Des experts sonnent l’alarme après le déversement à la mine Eagle au Yukon
Trois semaines après le déversement de 2 millions de tonnes de minerai mêlé à du cyanure sur le site de la mine Eagle, au centre du Yukon, des experts embauchés par la Première Nation Na-Cho Nyäk Dun affirment que la situation est une catastrophe et que le temps presse pour limiter les dommages.
Farzad Mohamm, un expert en traitement de l’eau qui a visité le site après l’accident, affirme : « Il faut maintenant accepter certaines réalités bien difficiles. Environ la moitié du cyanure s’est déjà échappé, et l’autre moitié est en train de filtrer. »
« Ce n’est pas un désastre du passé, mais un désastre actuel. Chaque minute compte! », dit M. Mohamm.
Le chimiste des procédés miniers explique que les infrastructures sur le site sont tellement endommagées que l’impact environnemental est inévitable. Le cyanure qui s’écoule dans l’eau souterraine se dirige tout droit, selon lui, vers le ruisseau Haggart, qui se déverse dans le bassin du fleuve Yukon.
Déjà, une présence de 0,04 mg/litre a été décelée dans un premier échantillon du ruisseau prélevé le lendemain de l’accident, mais pour l’instant, aucun impact sur les poissons n’a été observé, selon le gouvernement territorial.
Santé Canada établit à 0,002 mg/litre la quantité limite au-delà de laquelle le cyanure présente des risques pour la santé des espèces aquatiques.
« C’est une question de semaines, voire de jours. L’écoulement va s’affaiblir, et les concentrations vont diminuer, mais [le cyanure] sera là encore longtemps. Il faudra traiter l’eau pendant encore très longtemps » , soutient l’expert.

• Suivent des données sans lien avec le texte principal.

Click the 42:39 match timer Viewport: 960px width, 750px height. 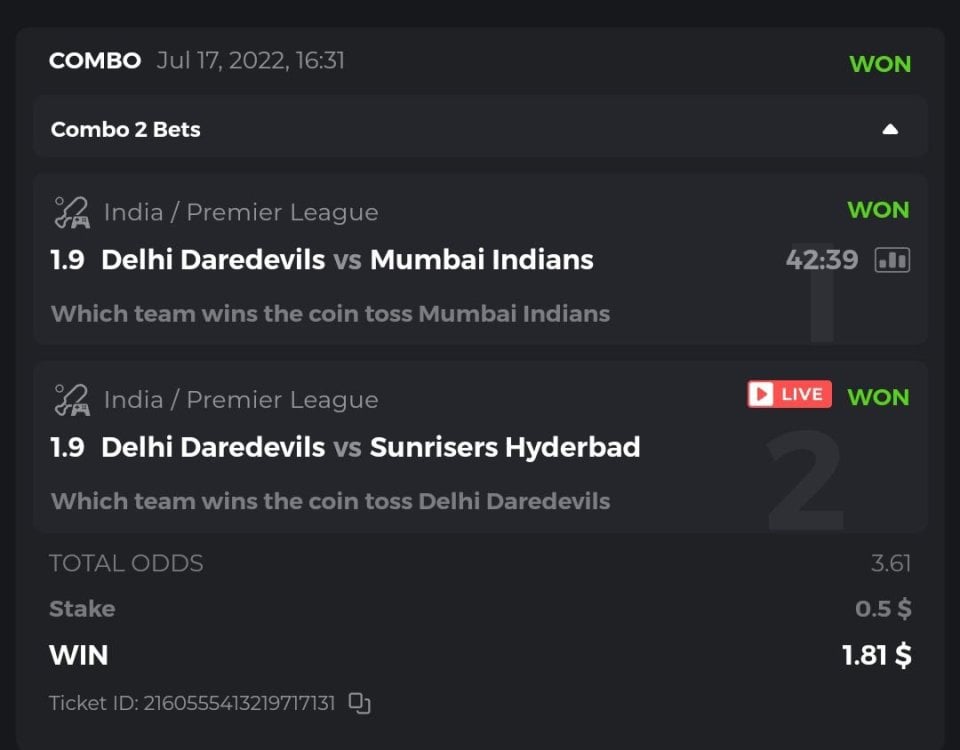tap(822, 260)
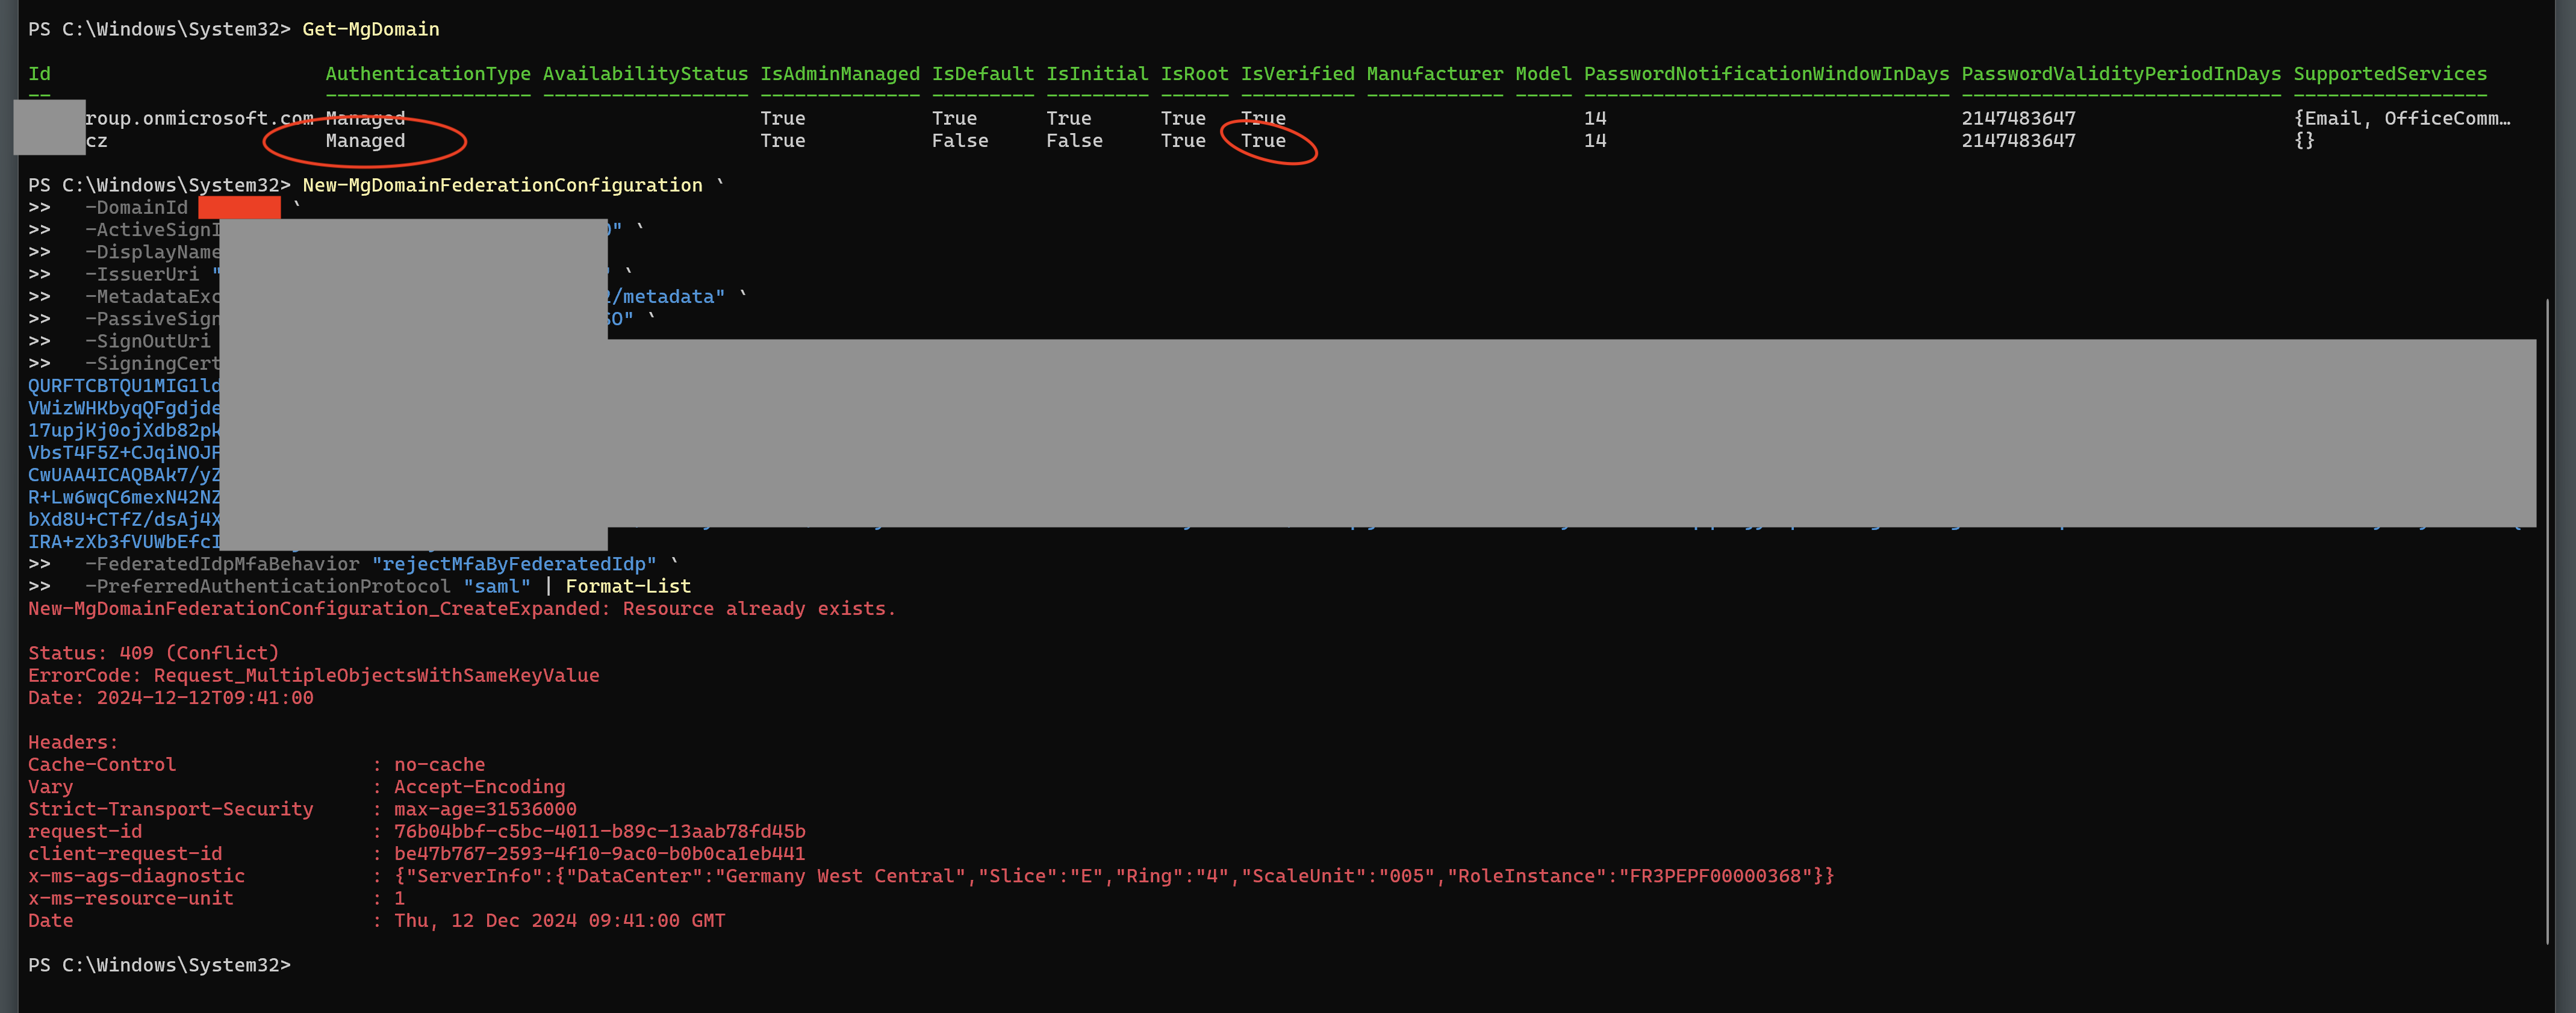2576x1013 pixels.
Task: Click the request-id GUID value
Action: click(599, 831)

Le gouvernement du Yukon a affirmé avoir toujours en sa possession l’entièreté de la caution de sécurité de près de 104 millions de dollars pour la remise en état du site, advenant que la minière ne puisse pas terminer les travaux requis.
Entre-temps, la minière Victoria Gold a entrepris certains travaux de redressement, comme la construction de deux digues de confinement. Elle a aussi remis au gouvernement les plans d’action exigés, dont l’installation d’un système pour récupérer les eaux souterraines.
Les dirigeants n’ont encore accordé aucune entrevue depuis l’accident malgré les multiples demandes des médias. Le plus récent communiqué de presse a laissé entendre que la minière n’aurait possiblement pas assez de fonds pour réparer les dommages et assainir le site.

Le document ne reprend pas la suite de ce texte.